## [Extrait du document]
Palm‑wine, une histoire à donner le tourni

Marins krou, guitares des Portugais et rythmes fantis… Ainsi commence l’histoire enivrante de la palmwine, un groove au doigté propre au golfe de Guinée, qui engendra les musiques juju, highlife et maringa, encore populaires aujourd’hui.

Au début du 20e siècle et alors que prospèrent les villes portuaires de la côte Ouest de l’Afrique, un nouveau style musical autochtone surgit des eaux salées : la musique « palm-wine ». Ce qui au début n’était qu’une musique pour animer les soirées dans les bars interlopes des docks où marins, dockers et autres prolétaires se réunissaient autour de verres de palm wine – le vin de palme, une boisson alcoolisée laiteuse et sucrée – s’est transformée en un phénomène transnational, donnant naissance à des genres locaux dans toute l’Afrique de l’Ouest.

Marins du peuple krou, guitares des Portugais, doigté des Fantis

L’histoire commence avec cette bonne vieille six-cordes qu’on appelle « guitare ». L’adaptation de la guitare occidentale par les marins krous du Libéria (ainsi qu’au Sierra Leone et Gambie) a été le premier pas vers l’émergence de la palm-wine en Afrique. Les membres du peuple krou, qui excelle dans la navigation maritime, sont dès le 18e siècle régulièrement embauchés sur les grands voiliers européens sur leur trajet au large des côtes ouest-africaines. Le nom de leur communauté proviendrait d’ailleurs du terme que les Occidentaux utilisaient pour les dénommer sur les bateaux : le « crew » (en anglais, « l’équipage »). En reálité originaire de plusieurs tribus – dont les Klao, Bassa et Grebo – le peuple krou conservera son indépendance en résistant aux tentatives de mise en esclavage par les Occidentaux, allant jusqu’à arborer fièrement des tatouages sur le front et le nez afin de se distinguer en tant qu’hommes libres principalement employés pour leurs services de navigation. Et c’est précisément au cours de ces croisières que ses membres allaient apprendre à jouer des instruments peu encombrants que les marins européens amenaient avec eux à bord, et notamment l’harmonica, l’accordéon et la guitare.

## [Consigne]
Relevez tous les genres musicaux que la palm-wine a engendrés d'après l'extrait sur la musique palm-wine.

## [Données]
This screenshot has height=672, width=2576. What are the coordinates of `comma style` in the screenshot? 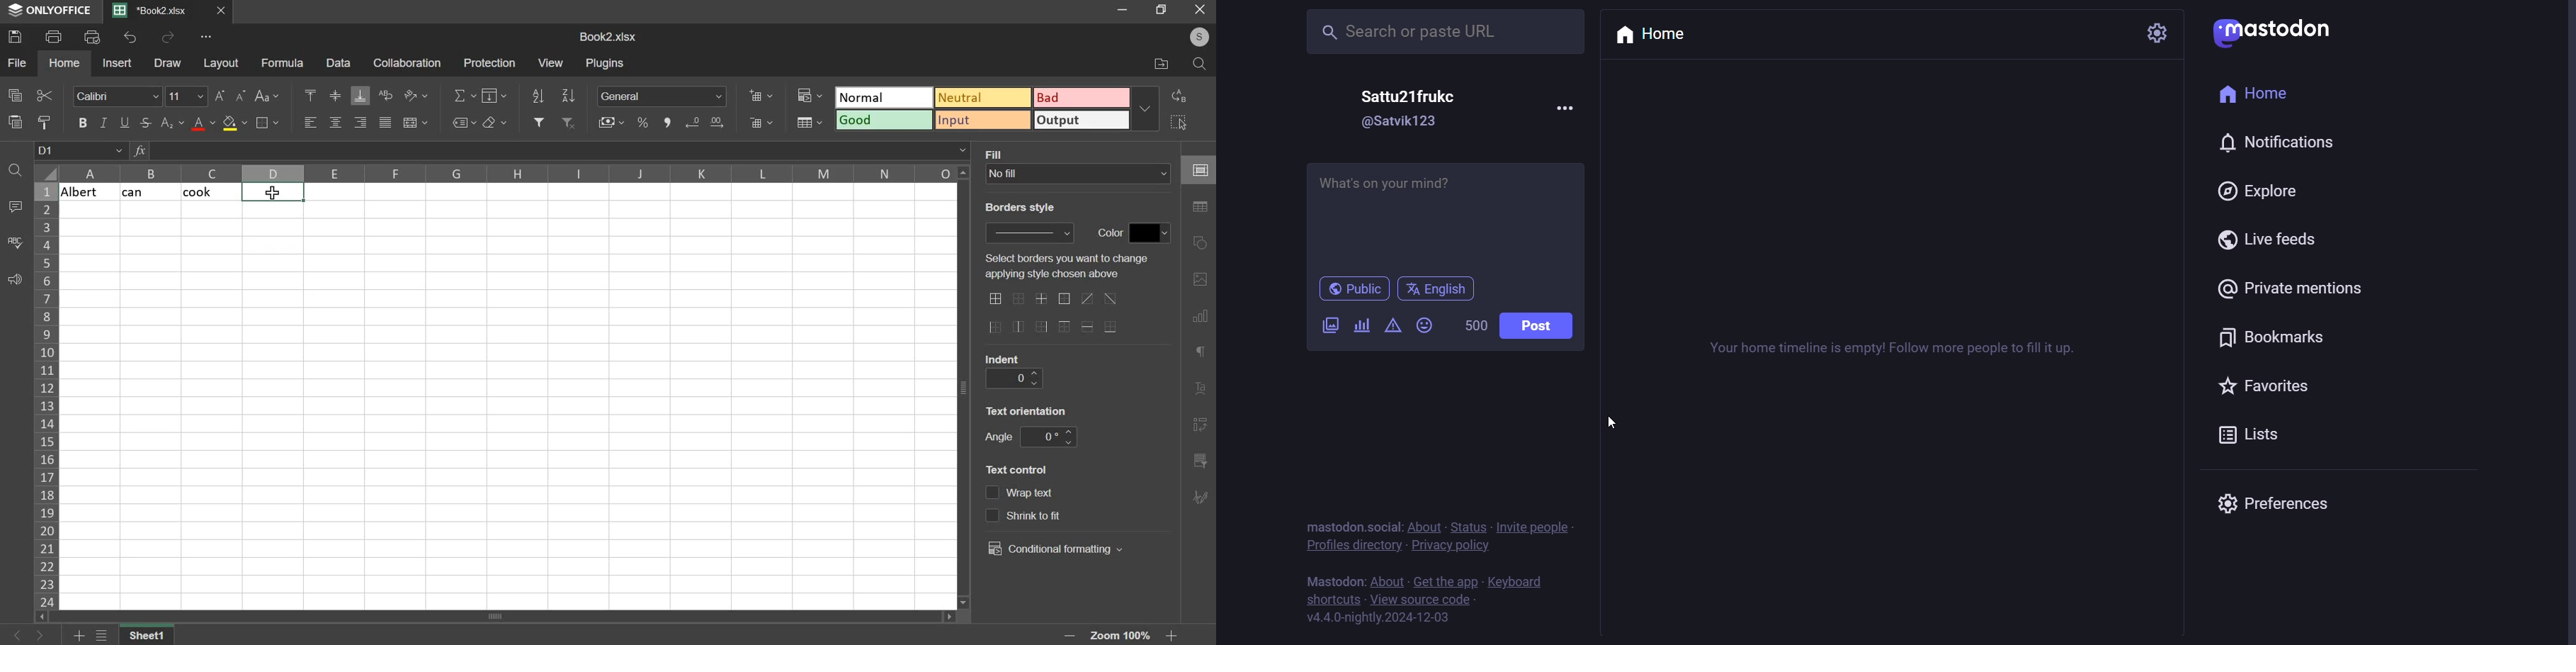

## [Réponse]
La palm-wine a engendré les musiques juju, highlife et maringa.